ND: What do you hope to achieve with your research?

ET: Our biggest goal, and my personal drive, is to generate the kind of research that will help and support people working with adolescents and young adults, particularly adolescent mothers. It’s also important that government’s policies and programmes be in line with what young people need.

Through this work, I’ve also discovered that all those who work with adolescents and young adults, such as healthcare providers, social workers and teachers, accumulate myths about who young people are, what they do and why they do it. As a researcher who tries to bring the lived experiences of young people to places where decisions are made, I would really like to use my research to challenge these myths, but to do so without negating those experiences caregivers and other service providers encounter daily.
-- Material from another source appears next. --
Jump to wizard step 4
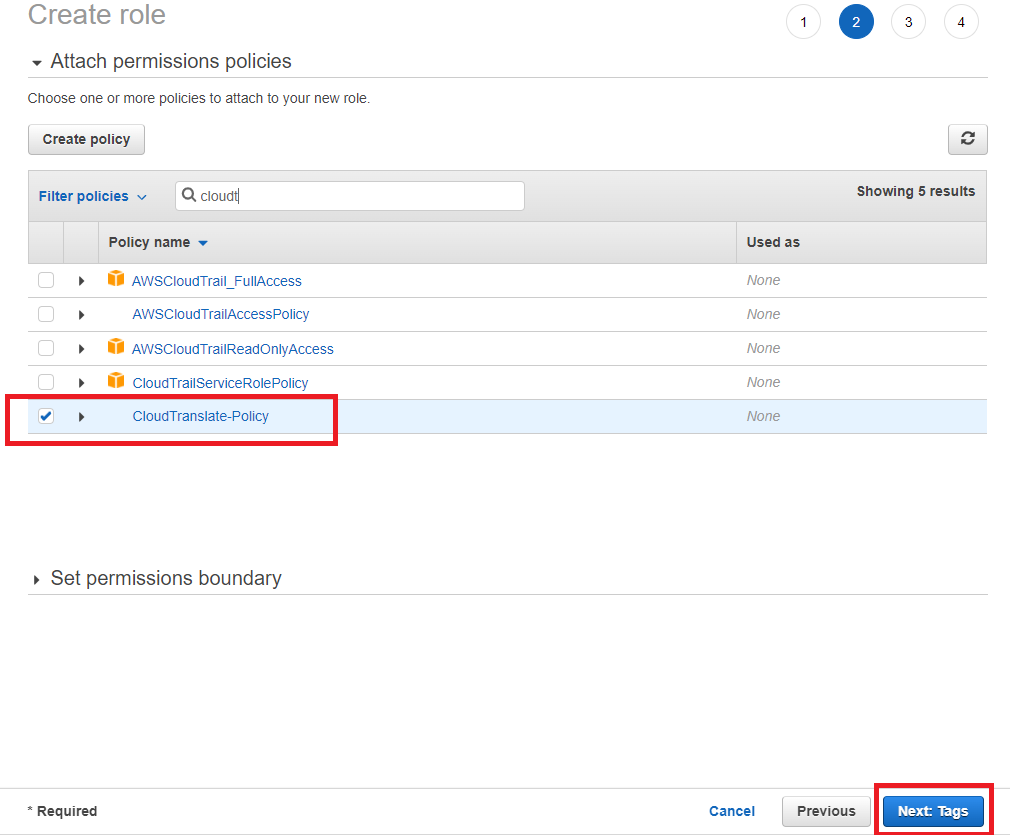 coord(960,22)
For example, many believe that young women become pregnant to access government’s Child Support Grant. This kind of belief gets in the way of providing services to young women who have become pregnant or to young mothers who need the Child Support Grant to support their new-born children. It must be said that accessing the Child Support Grant in a timely way may make a difference in supporting young mothers to return to school and to look after their children, which is critical to the long-term health, educational and socio-economic outcomes of families. Evidence from many leading South African researchers, and our work, highlights that access to social protection supports young women and their families to delay unintended early pregnancy and HIV risk.

ND: Tell us about the broader societal impact you’re hoping your research will have.
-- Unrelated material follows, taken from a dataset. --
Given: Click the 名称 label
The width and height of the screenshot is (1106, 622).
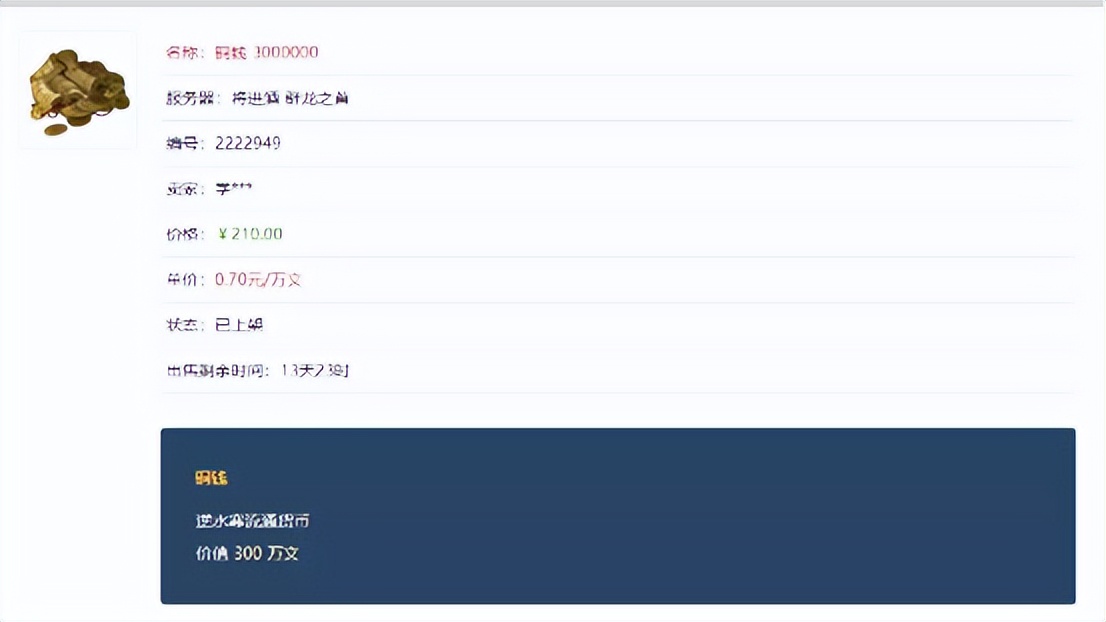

ET: In a couple of decades, the African continent will be home to nearly half a billion adolescents and young people. Many young women will have at least one child during the second decade of their lives. Despite our best efforts to date, HIV/AIDS-related complications, violence and self-harm, with increasing mental health burdens, are linked to high rates of mortality and morbidity during the second decade of life. We need to design and adapt our programmes and services to respond to the changing and growing needs of our adolescents and young people. My hope is that our research will inform these decisions, support young people to be better understood and supported in decision-making spaces, and to bring a social science lens to our biomedical and health interventions.

ND: What has been most gratifying about your research, and why?
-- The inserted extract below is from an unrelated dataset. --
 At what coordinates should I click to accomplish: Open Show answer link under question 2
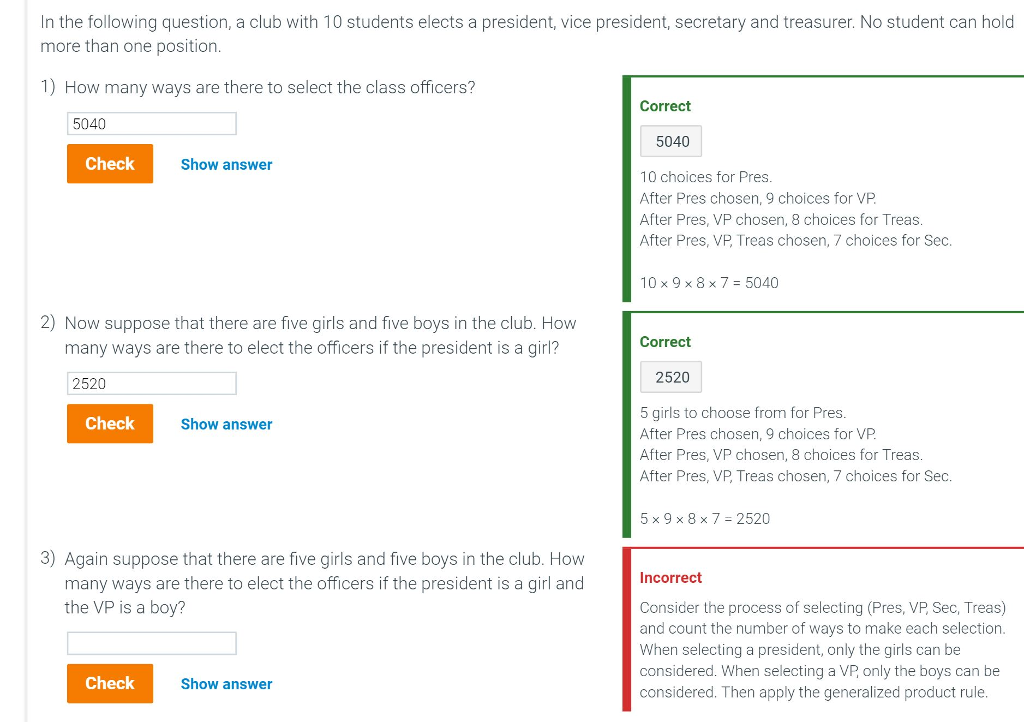(226, 424)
ET: For me, the most rewarding part of my research has been working directly with young people to understand their lives and find ways to document and share their experiences through different research methods. Many of them live in really hard conditions, but they show up daily and work to make the best life for themselves and their families. It is also rewarding to have opportunities to engage with stakeholders (implementing organisations, policy makers, and donors) who are really keen to make evidence-inspired decisions for young people. There are many challenges in doing research, but finding the right balance between raising research funds, collecting data, analysing, publishing and sharing findings while meaningfully engaging with adolescents and their families is what makes it all worthwhile.

The cherry on top of the research-to-evidence cake for me has been to do our work together with an inspiring and brilliant cohort of early career researchers, students, fellows and established researchers, who are ready to tackle the social issues our adolescents and young people may encounter in the decades to come through rigorous, high-impact research.